══ EXTRAIT DE PAGE ══

Reprendre l’offensive

Par Arnaud Bontemps et Marie Pla, porte-paroles du collectif Nos services publics.
Grève et manifestation à l'appel des syndicats de l'audiovisuel public contre le projet de fusion et de réforme de la gouvernance de la ministre de la Culture Rachida Dati, à Paris, le 1er avril 2025. (Valérie Dubois /Hans Lucas. AFP)
par Arnaud Bontemps et Marie Pla, porte-paroles du collectif Nos services publics
publié le 25 juin 2025 à 23h56

Culture, éducation, justice, information, sciences... Syndeac, le syndicat national des entreprises artistiques et culturelles, organise en 2025 une série de débats pour souligner le rôle et l’importance des services publics dans la société. Une série d’événements dont Libération est partenaire. Prochain rendez-vous, le 11 septembre à Montpellier.

Et si on arrêtait de «se défendre» ? On le sait : cela fait des années que les services publics subissent. L’austérité. La mise en concurrence. La dépréciation… Et on commence à tellement bien connaître le mécanisme que de le répéter devient lassant : on commence par accuser les services publics de coûter trop cher pour mieux réduire leurs budgets, le manque de moyens conduit à l’affaiblissement des solidarités, ce qui mine le consentement à l’impôt et pave le chemin de ceux qui accusent les «dépenses publiques» d’être trop élevées. Le cercle vicieux peut ainsi recommencer.

═══

* **CONSIGNE**:
Dressez la liste de toutes les personnes désignées par leur nom dans l'extrait sur les services publics.

══ LISTE ══

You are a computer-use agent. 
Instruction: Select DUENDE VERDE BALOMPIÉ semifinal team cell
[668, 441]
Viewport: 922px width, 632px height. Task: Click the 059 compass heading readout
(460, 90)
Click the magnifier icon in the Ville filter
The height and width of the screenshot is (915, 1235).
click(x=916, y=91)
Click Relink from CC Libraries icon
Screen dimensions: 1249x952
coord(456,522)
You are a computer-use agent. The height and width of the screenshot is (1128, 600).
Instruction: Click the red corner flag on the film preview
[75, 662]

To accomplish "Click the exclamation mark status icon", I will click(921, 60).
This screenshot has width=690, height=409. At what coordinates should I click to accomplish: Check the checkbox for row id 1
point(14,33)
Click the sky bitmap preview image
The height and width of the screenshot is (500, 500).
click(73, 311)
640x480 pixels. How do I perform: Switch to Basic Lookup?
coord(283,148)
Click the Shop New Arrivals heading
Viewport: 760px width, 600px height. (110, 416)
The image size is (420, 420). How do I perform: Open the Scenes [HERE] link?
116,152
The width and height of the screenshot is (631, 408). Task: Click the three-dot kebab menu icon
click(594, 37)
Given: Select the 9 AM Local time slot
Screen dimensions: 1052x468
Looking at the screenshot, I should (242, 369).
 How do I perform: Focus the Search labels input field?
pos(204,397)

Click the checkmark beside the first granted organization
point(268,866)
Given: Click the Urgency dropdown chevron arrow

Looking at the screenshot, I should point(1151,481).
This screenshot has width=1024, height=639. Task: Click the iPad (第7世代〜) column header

═══

* **RÉPONSE**:
- Arnaud Bontemps
- Marie Pla
- Rachida Dati
- Valérie Dubois